One scenario for Syria is that the country could divide into areas controlled by Syria’s different ethnic groups.

“You could have the Alawites around the area of Latakiya; the Kurds, who are more or less autonomous anyway; the Druze and the Sunnis, each taking one area,” Maoz says. “But most of the Sunnis — who represent more than 60 percent of the country — want Syria to stay united.”

It is also not clear whether the rebel groups are prepared to govern Syria. The Syrian National Coalition, an umbrella for opposition groups that was formed last month in Qatar, hopes to be able to form a government. The former imam of the Umayyad mosque in Damascus, Moaz al-Khatib, was elected president of the coalition. But not all rebel groups are part of the Coalition and analysts fear internal power struggles.

There are also fears that some of the rebel groups are affiliated with Al-Qa’ida. The Obama Administration recently designated the Islamist Jabhat Al-Nusra a terrorist organization, a decision the leader of the National Coalition has asked Washington to re-think.

Middle East analysts also say that events in other countries in the region offer a cautionary warning to those looking at post-Assad Syria.

“When (Iraqi dictator) Saddam Hussein fell (in 2003), Iraq fell apart,” Nadim Shehadi, an expert on Syria at Chatham House in London told The Media Line. “Some are concerned that the fall of Assad could mean the same thing for Syria.”

But Shehadi says the Arab world is a very different place today than it was then.

“The whole region then was against the American invasion of Iraq and nobody wanted Iraq to succeed,” he said. “All of those countries contributed to the mess in Iraq.”

Syria, he says, could be a different situation.

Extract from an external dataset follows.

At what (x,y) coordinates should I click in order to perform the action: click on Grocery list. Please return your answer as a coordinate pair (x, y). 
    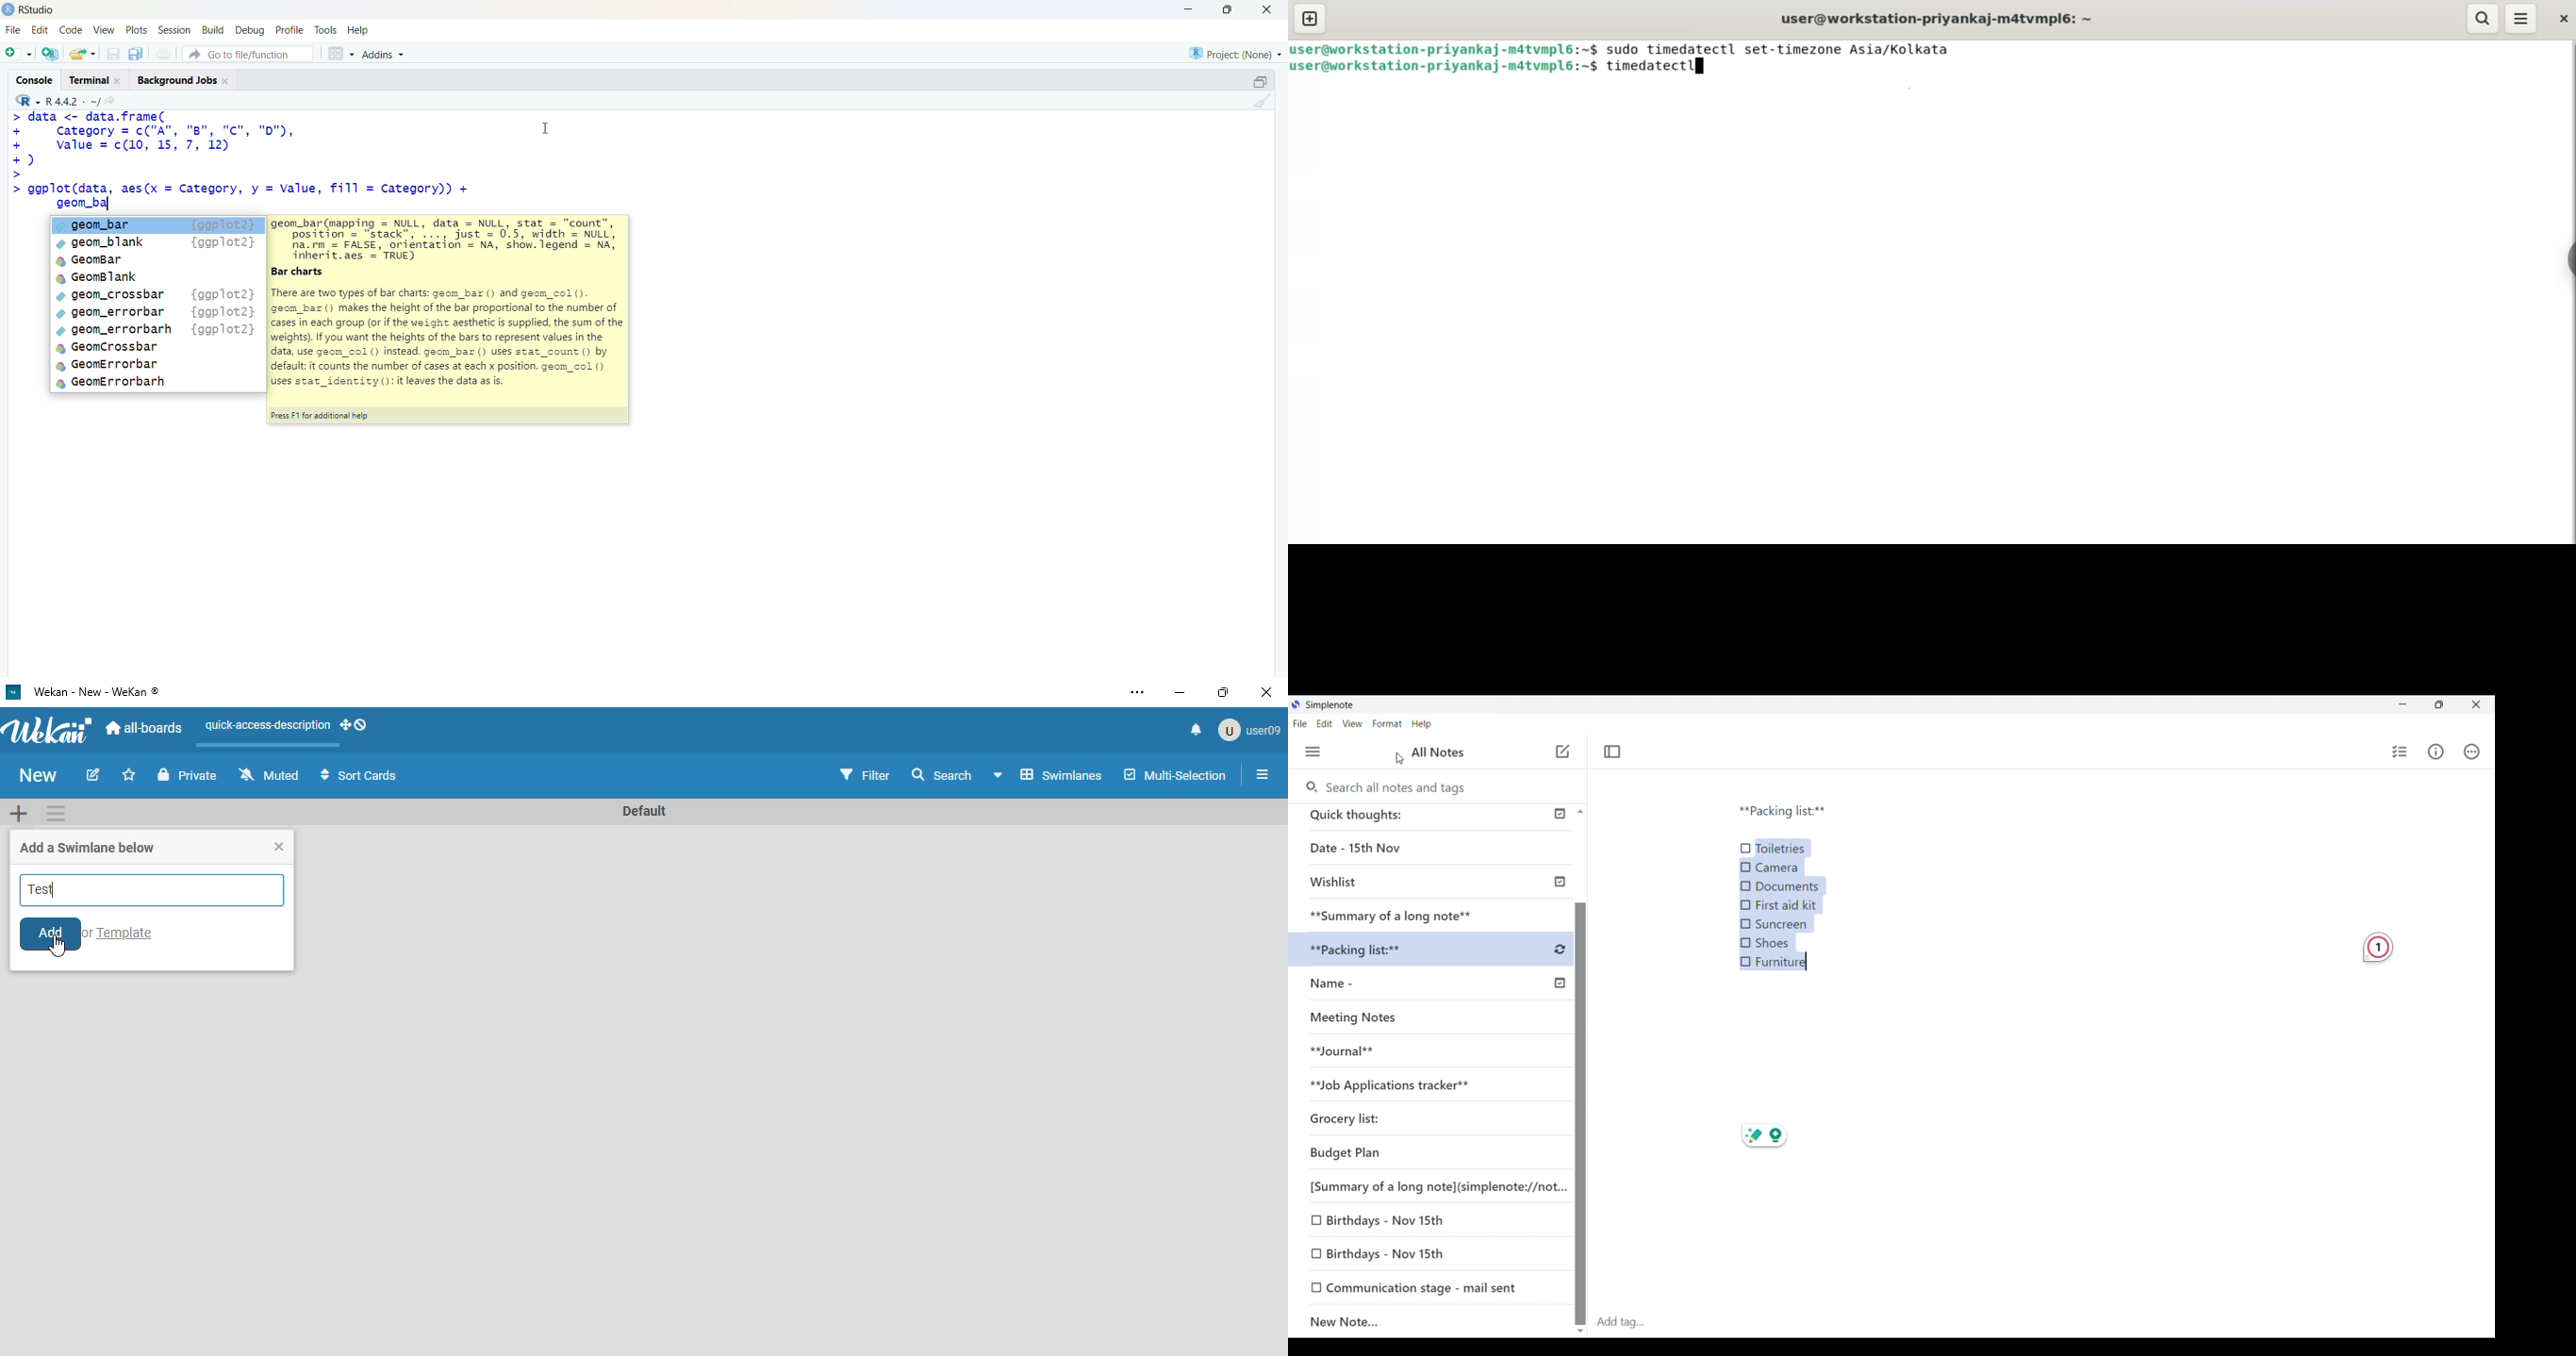
    Looking at the image, I should click on (1398, 1115).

Egypt, Tunisia and Libya are cautiously seen as moving toward democracy. The Gulf States, led by Saudi Arabia, want stability in the region. And Israel, preoccupied by Iran’s continued attempts to develop a nuclear bomb, wants a stable regime in Syria.

“The lesson from Iraq doesn’t apply,” Shehadi says. “The longer you keep Assad in power, the more of a mess it will be after he falls.”